Since the Fukushima nuclear disaster in 2011, plans for decarbonization took a step backward as Japanese power plants expanded their use of fossil fuels. Yet as Japanese citizens have expressed concerns over severe weather, the government pledged to reduce greenhouse gas emissions by 26% before 2030. The government has listened, and the world has noticed. Following the lead of the Japanese government, some of the country’s biggest brands are publicly putting the environment first: Sony recently announced its “Road to Zero” initiative which aims to reduce its carbon footprint to “Zero” by 2050, and Toyota’s “Environmental Challenge 2050” aims for zero carbon emissions from all vehicles by 2050. Considering the importance of Environmental Friendliness in driving perception, we expect that these initiatives will provide positive reputation capital for those brands in the future.
T?he US government took a different tack. Despite 13 federal departments reporting on the likely increase of destructive weather events affecting the United States, the current administration continues to increase fossil fuel use, and scrapped many environmental regulations (seen as “impediments to business”). In this year’s Index, the US fell more than any other country on Environmental Friendliness (down 9 points from 2014).
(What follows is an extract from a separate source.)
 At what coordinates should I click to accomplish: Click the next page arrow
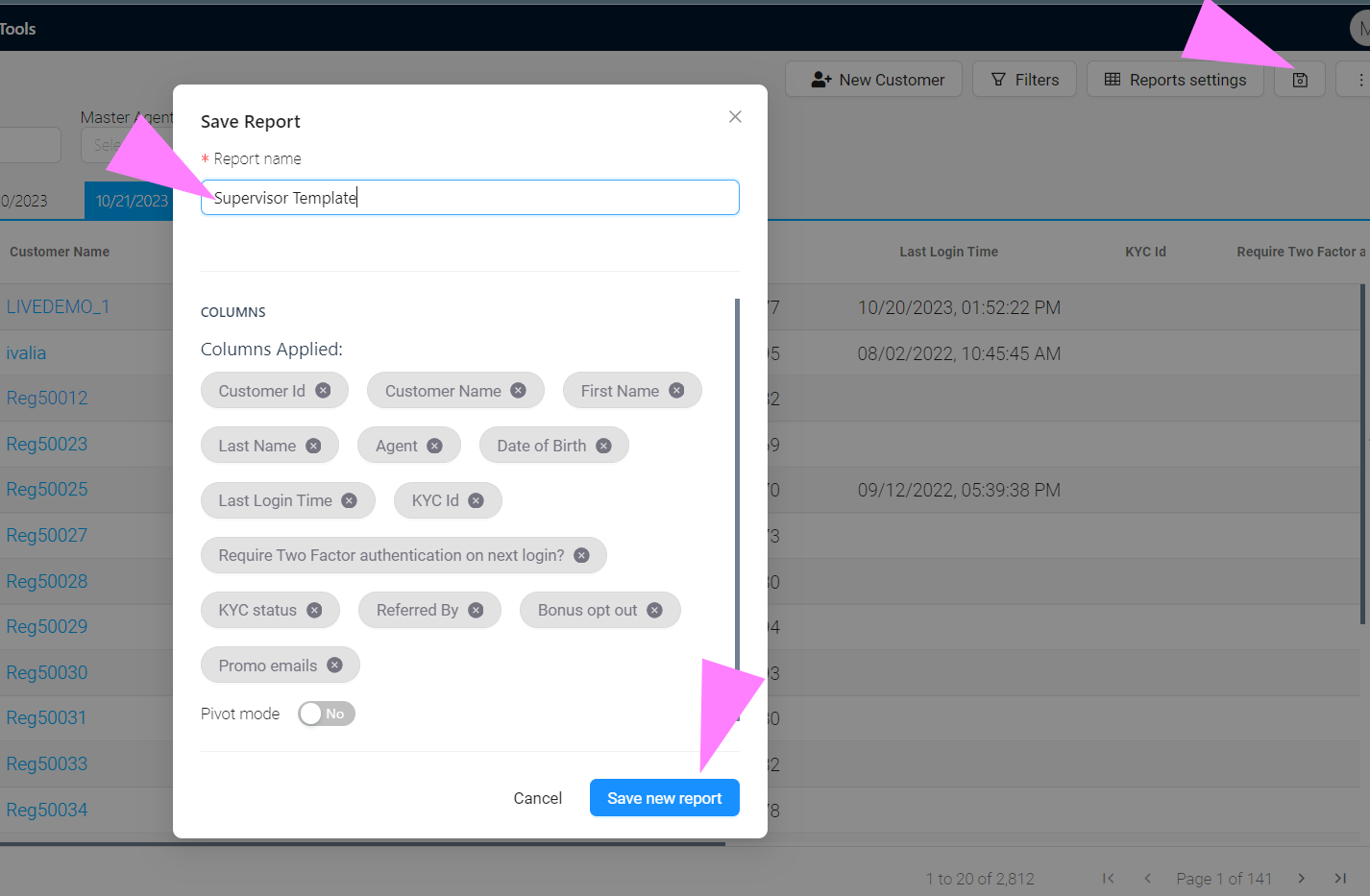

Nigeria’s improvement in the ranking overall and specifically regarding the environment is worth noting. The country’s massive economic potential was historically constrained by broader issues such as joblessness in rural areas, a lack of adequate energy supplies, and access to clean water. But Nigeria more recently attracted investment to solve these issues, and their government also began issuing green bonds for climate solutions which could inform perceptions of the country overall. Tech brands need to focus on the Purpose behind their technologies (2018 FutureBrand Index), and Facebook’s presence in Nigeria has resulted in the development of tech center partnerships with local companies that focus on innovation, business education, and digital literacy. These initiatives promote start-ups, and also the growth of Developer Circles to provide networking opportunities, classes, and training to organically stimulate entrepreneurship through strategically placed “hubs” that connect larger cities with rural areas.
At the foot of the table were those countries most affected by war and instability, with Iraq in 75th, Ukraine 74th and Pakistan 73rd.